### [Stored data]
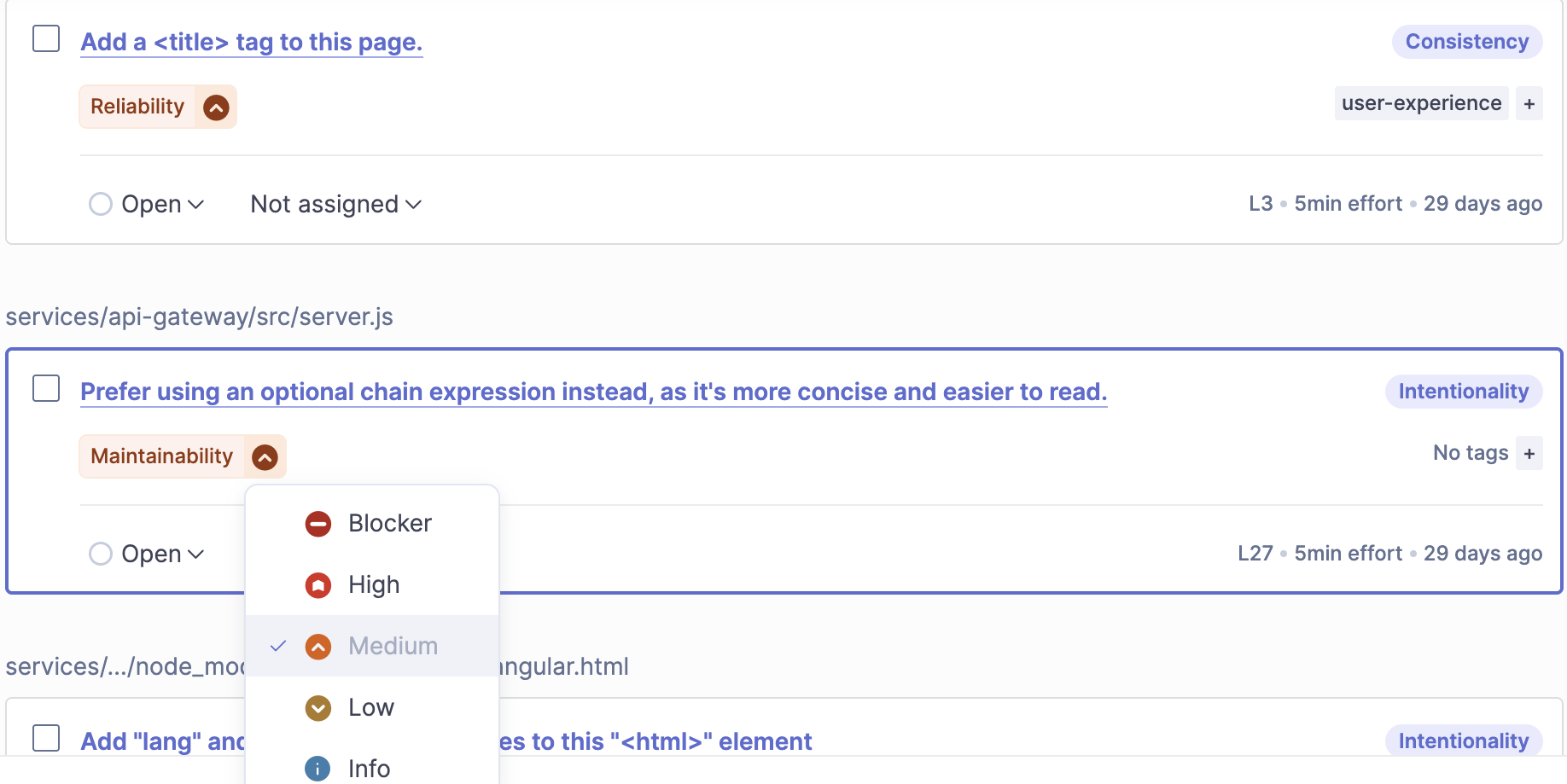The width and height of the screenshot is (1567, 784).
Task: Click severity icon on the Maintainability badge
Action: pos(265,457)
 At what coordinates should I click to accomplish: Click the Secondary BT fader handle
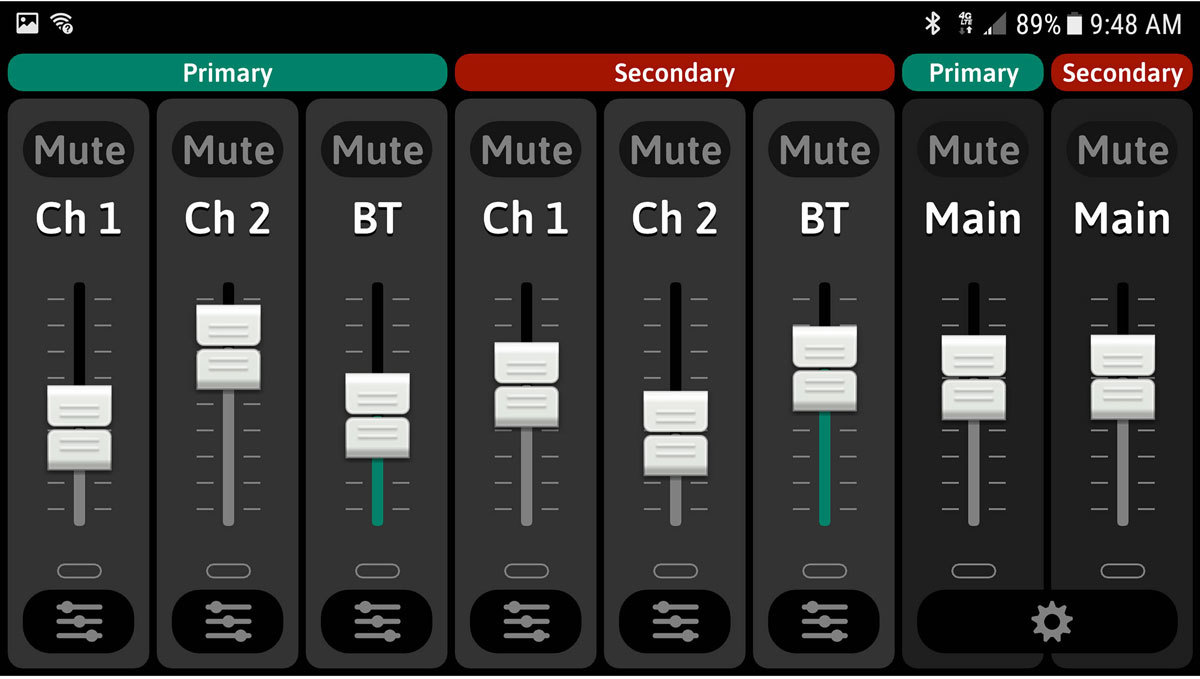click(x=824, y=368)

### [Exercise details]
Please repeat, exactly as written, only the lines from the line with "At what coordinates" to the end of the data, leaving out every picture.

### [Final answer]
 At what coordinates should I click to accomplish: Click the Secondary BT fader handle
click(x=824, y=368)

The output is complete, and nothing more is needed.